学芸員職は仕事柄知識や教養ということも必要になります。しかし学芸員として採用されるにはそれだけはありません。調査研究から展示運営まで他の職員と協力し合い、外部の人とも上手く交渉し、来館者のためにサービスも必要となります。

採用する側はそういった点も注意しています。いくら学究的能力に長けていても個人研究だけすればいいのわけではありません。個人的に美術が好きでもそれを施設の運営に活かし、来館者のためになる形で還元できねばなりません。

面接などで「なぜ学芸員で働きたいか」といったことを聞かれるのも、その志望動機が入ってからの働きに関係してくるからです。知識や興味も大切ですが、「社会人」として働いていけるかどうかといったところも見られます。

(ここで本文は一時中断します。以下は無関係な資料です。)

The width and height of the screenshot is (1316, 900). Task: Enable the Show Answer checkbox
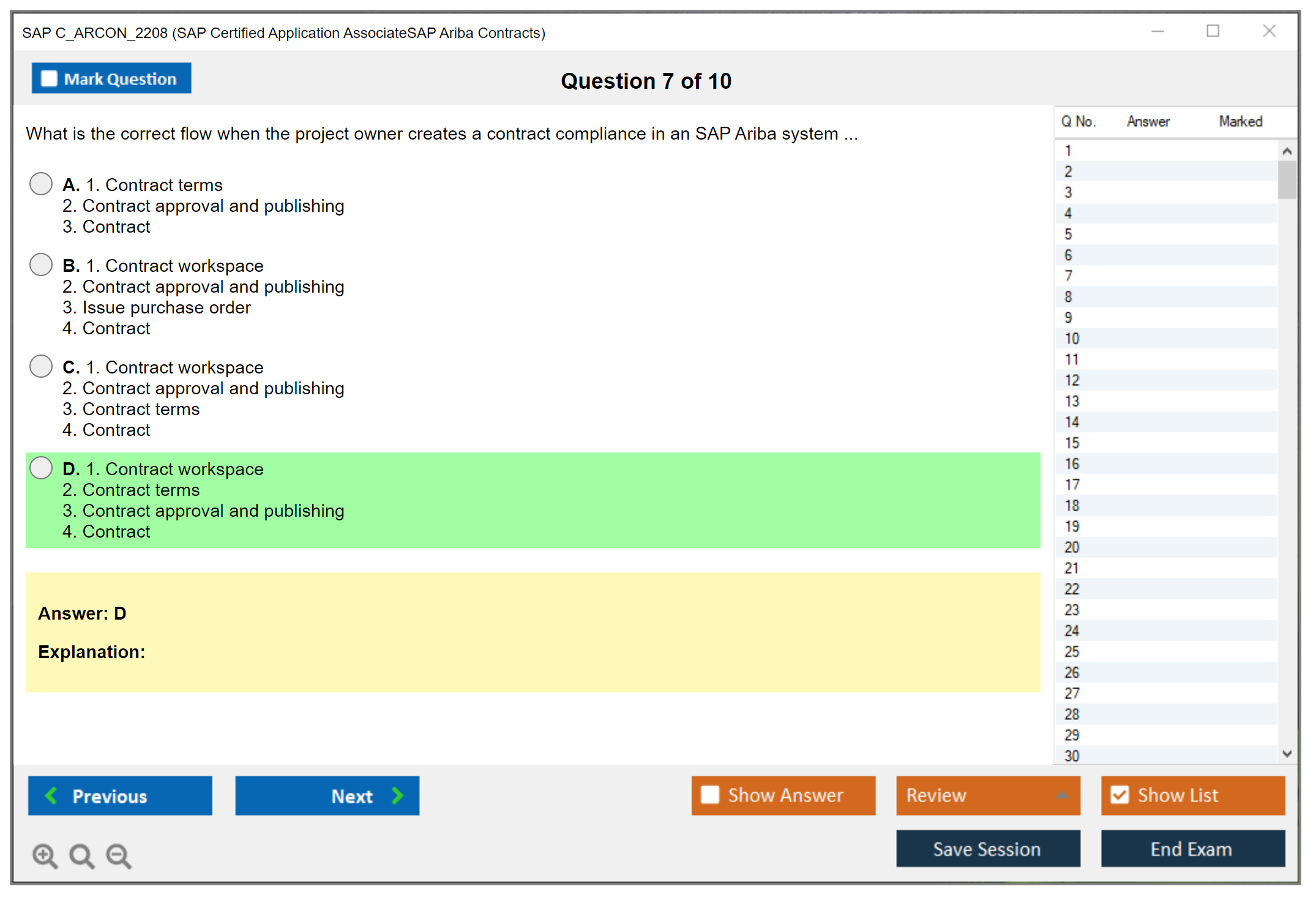(710, 795)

「美術品が好きだから」「研究を仕事にしたいから」といった理由だけでは厳しいかもしれません。変に飾る必要はないので、本気で学芸員として働きたいということを、自分なりのやり方で伝えるのが大事です。

志望動機の例文

昔から油絵を趣味としており、個人的に西洋美術史を学んでおりました。大学の課程でより深く学び、院で研究を重ねるにつれてますます惹かれていくようになり、ぜひとも美術に関わる何かを一生の仕事にしたいと思っていました。
 
学部時代は画廊や展覧会のアルバイトに行って、お客さまの案内や説明を担当していましたが、意外にもその仕事が自分の性に合ってることを発見しました。

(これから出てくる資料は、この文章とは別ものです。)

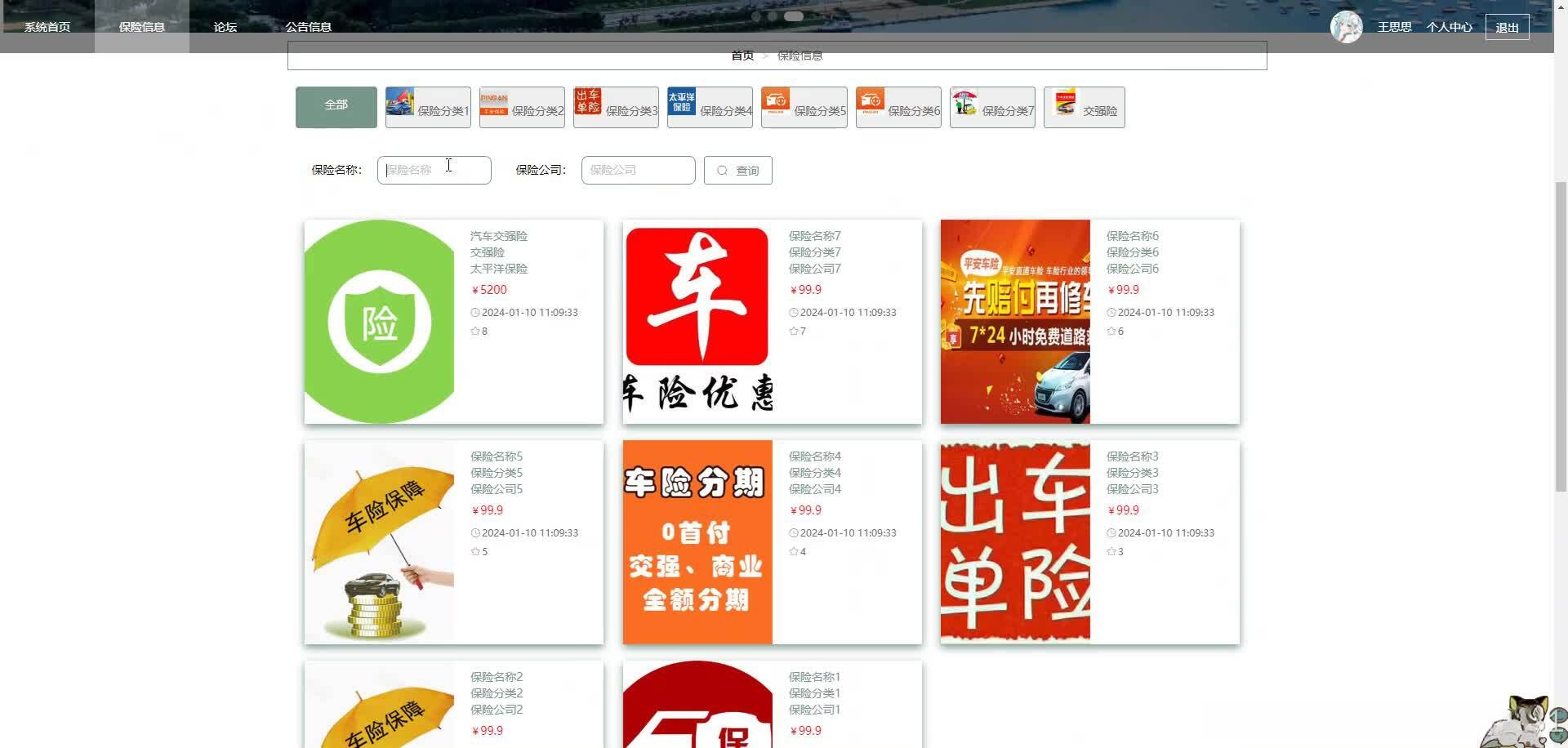
Task: Toggle the star on the 汽车交强险 card
Action: click(x=474, y=331)
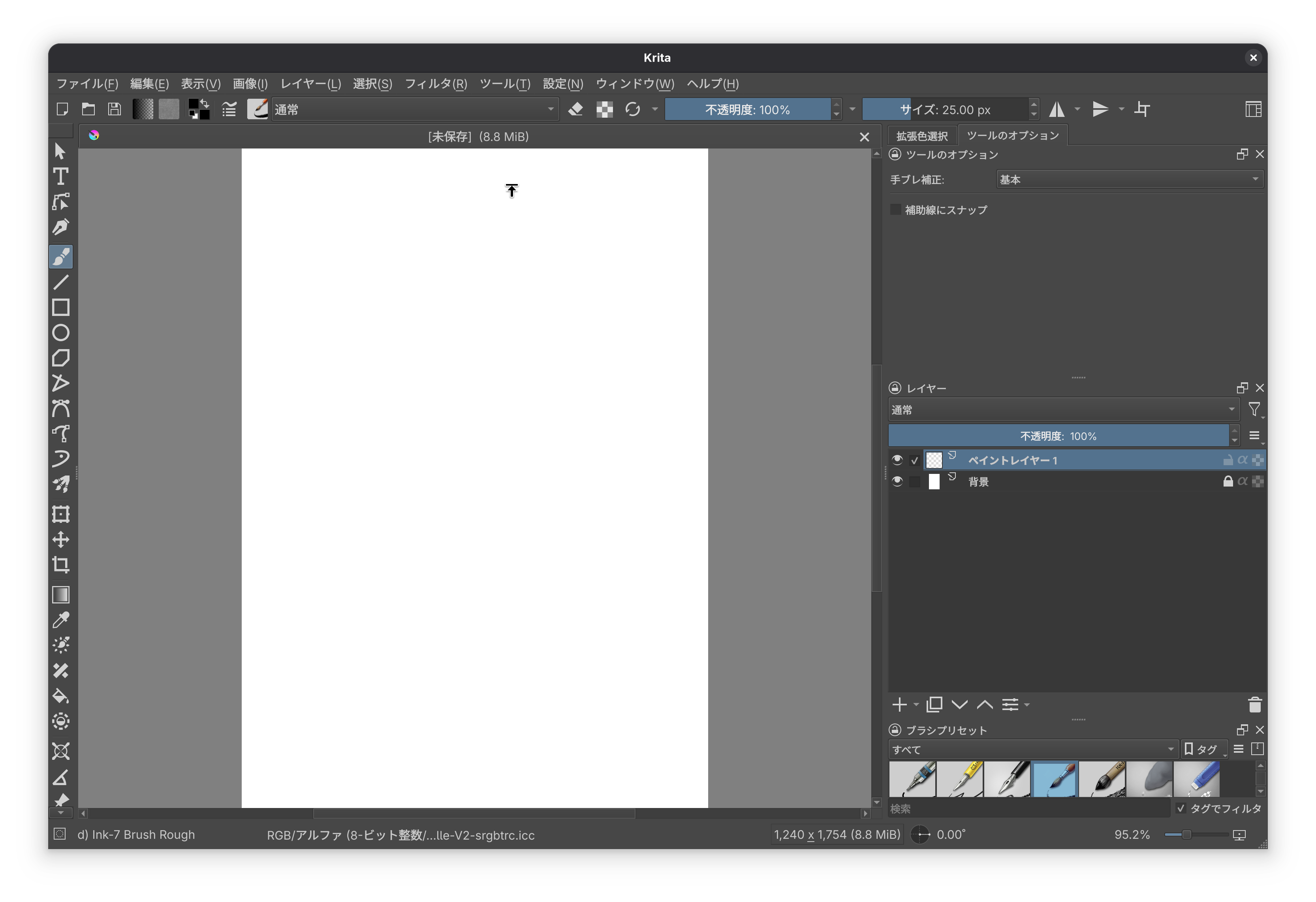Hide the ペイントレイヤー 1 layer

click(x=897, y=460)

自分の今まで学んできたきたことを活かして、展示を面白くするように工夫したり、素人の方にも分かりやすく説明していると非常に好評で、主催の方にも大変褒めていただきました。学部の卒業間際には画廊の販売や企画にまで参加するようになっていて、卒業後は就職しないかと誘いを受けるようになっておりました。

美術史の研究以外にも面白さがあるとわかったことは収穫でした。世界にはこんな素晴らしい美術文化があるということを、一般の方々にも知らせたい。詳しくなくても美術の世界を楽しめるように手助けしたい。こう思い立ったことが学芸員を志望した動機です。